Extracted data →
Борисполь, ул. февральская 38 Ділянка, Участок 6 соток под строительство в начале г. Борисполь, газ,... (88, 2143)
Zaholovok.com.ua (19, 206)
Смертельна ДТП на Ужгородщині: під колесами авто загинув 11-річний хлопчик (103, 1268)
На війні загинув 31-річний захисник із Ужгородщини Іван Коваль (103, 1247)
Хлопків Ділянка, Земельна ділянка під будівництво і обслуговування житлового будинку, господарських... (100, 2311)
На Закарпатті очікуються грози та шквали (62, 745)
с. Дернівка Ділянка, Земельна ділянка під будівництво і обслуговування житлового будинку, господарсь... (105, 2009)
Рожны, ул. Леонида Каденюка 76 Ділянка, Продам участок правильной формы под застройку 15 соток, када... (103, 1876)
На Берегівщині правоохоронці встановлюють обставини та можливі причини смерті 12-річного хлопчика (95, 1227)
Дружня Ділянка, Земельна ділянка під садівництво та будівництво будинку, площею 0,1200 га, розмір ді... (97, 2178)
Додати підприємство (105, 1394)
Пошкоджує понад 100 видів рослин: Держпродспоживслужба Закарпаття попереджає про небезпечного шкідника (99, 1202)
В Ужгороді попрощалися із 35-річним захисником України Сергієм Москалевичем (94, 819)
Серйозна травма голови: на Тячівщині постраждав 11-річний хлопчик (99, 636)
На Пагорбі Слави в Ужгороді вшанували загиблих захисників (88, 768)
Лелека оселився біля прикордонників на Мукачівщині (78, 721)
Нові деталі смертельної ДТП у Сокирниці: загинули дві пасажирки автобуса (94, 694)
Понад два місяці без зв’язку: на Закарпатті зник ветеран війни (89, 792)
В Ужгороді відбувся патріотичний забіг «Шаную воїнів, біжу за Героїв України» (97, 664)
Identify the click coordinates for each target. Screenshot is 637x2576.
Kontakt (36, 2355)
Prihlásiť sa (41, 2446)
---
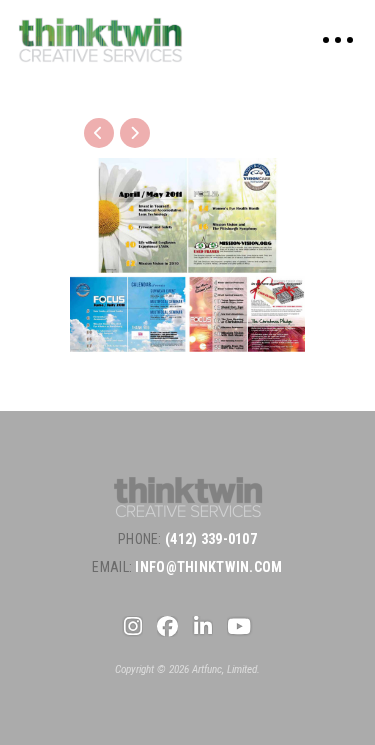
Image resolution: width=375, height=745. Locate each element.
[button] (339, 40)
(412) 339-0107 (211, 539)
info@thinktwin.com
...
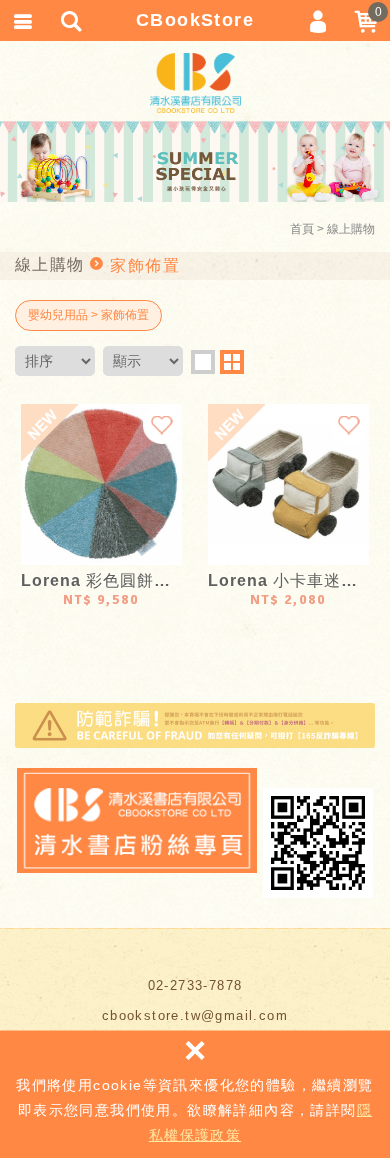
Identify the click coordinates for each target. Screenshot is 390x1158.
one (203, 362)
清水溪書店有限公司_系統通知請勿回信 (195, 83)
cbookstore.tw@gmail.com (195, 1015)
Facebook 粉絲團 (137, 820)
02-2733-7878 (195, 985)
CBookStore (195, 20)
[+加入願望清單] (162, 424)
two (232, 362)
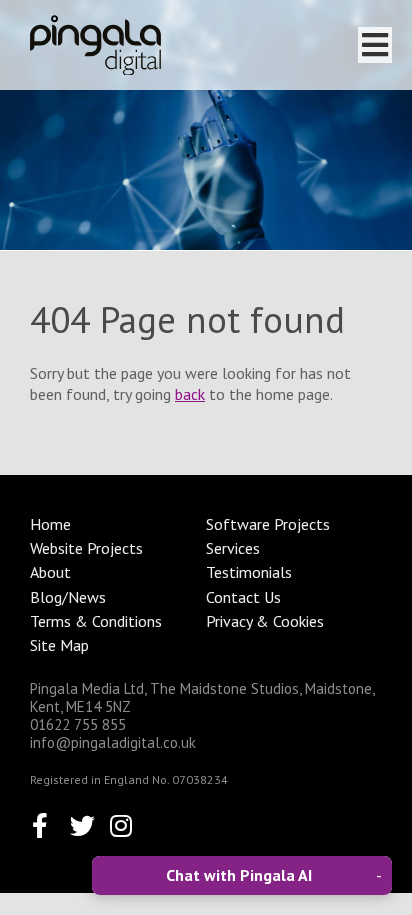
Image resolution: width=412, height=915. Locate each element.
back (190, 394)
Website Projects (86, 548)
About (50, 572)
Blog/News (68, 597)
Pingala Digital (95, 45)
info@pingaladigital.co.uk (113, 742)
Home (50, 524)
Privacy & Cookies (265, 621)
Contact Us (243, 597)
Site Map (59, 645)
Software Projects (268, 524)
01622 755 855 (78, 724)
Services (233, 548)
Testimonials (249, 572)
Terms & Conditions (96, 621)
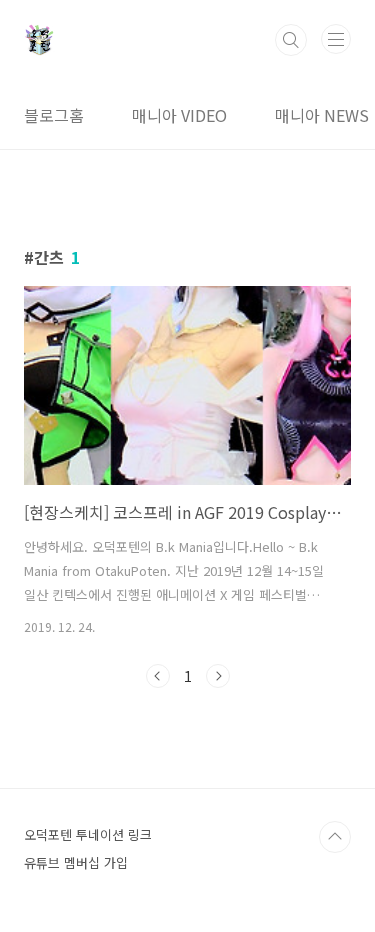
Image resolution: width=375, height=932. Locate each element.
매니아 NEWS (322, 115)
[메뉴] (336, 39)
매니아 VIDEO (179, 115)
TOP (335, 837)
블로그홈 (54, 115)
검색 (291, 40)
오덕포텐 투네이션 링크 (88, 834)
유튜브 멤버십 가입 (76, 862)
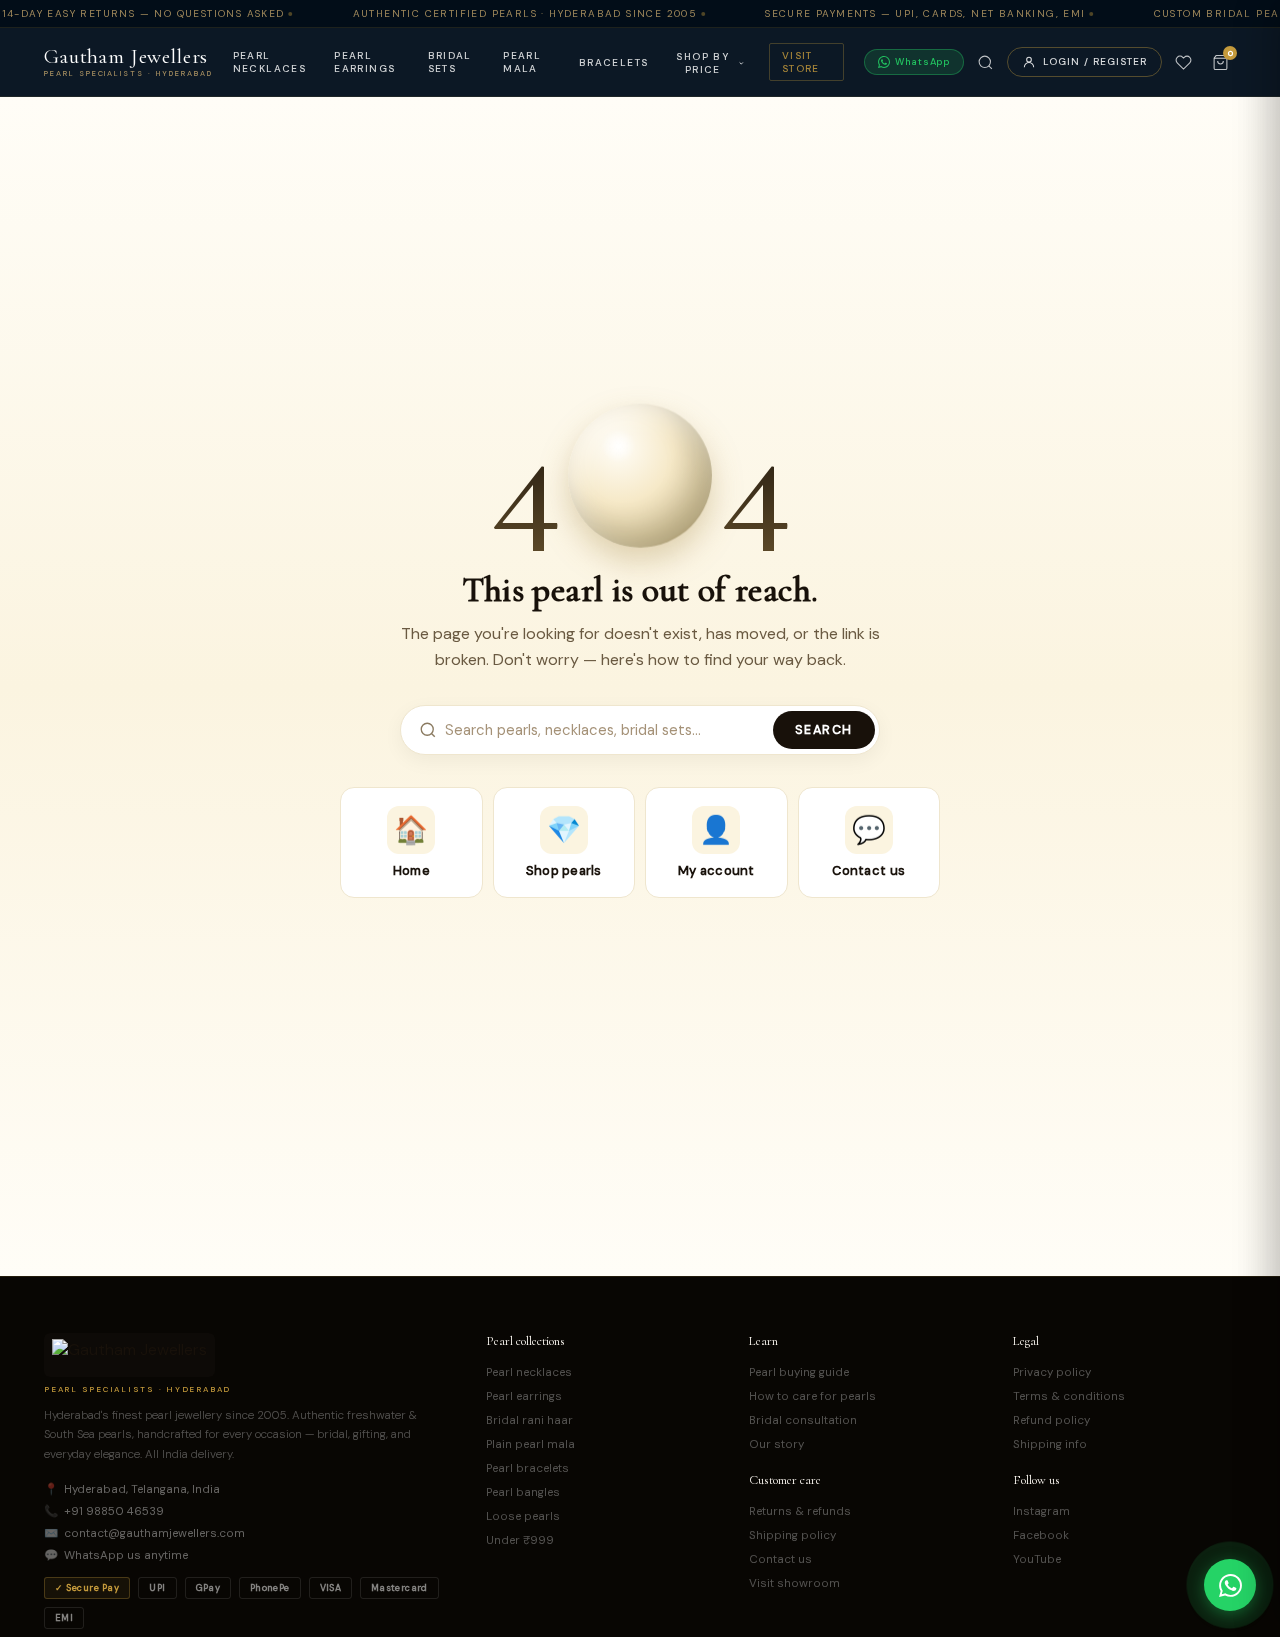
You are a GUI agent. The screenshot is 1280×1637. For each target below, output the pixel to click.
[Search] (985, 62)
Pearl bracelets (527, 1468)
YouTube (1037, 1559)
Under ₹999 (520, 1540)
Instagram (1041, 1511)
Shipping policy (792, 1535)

Work required → Everything from the line with "About (50, 572)" through the line with "Shipping policy (792, 1535)" in the material above should be transcribed exactly, except the pictures.

Solved exercise →
About (50, 572)
Blog/News (68, 597)
Pingala Digital (95, 45)
info@pingaladigital.co.uk (113, 742)
Home (50, 524)
Privacy & Cookies (265, 621)
Contact Us (243, 597)
Site Map (59, 645)
Software Projects (268, 524)
01622 755 855 (78, 724)
Services (233, 548)
Testimonials (249, 572)
Terms & Conditions (96, 621)
Image resolution: width=375, height=932. Locate each element.
매니아 NEWS (322, 115)
[메뉴] (336, 39)
매니아 VIDEO (179, 115)
TOP (335, 837)
블로그홈 (54, 115)
검색 (291, 40)
오덕포텐 투네이션 링크 (88, 834)
유튜브 멤버십 가입 (76, 862)
You are a GUI agent. The screenshot is 1280×1637. For each target below, output the pixel to click.
[Search] (985, 62)
Pearl bracelets (527, 1468)
YouTube (1037, 1559)
Under ₹999 (520, 1540)
Instagram (1041, 1511)
Shipping policy (792, 1535)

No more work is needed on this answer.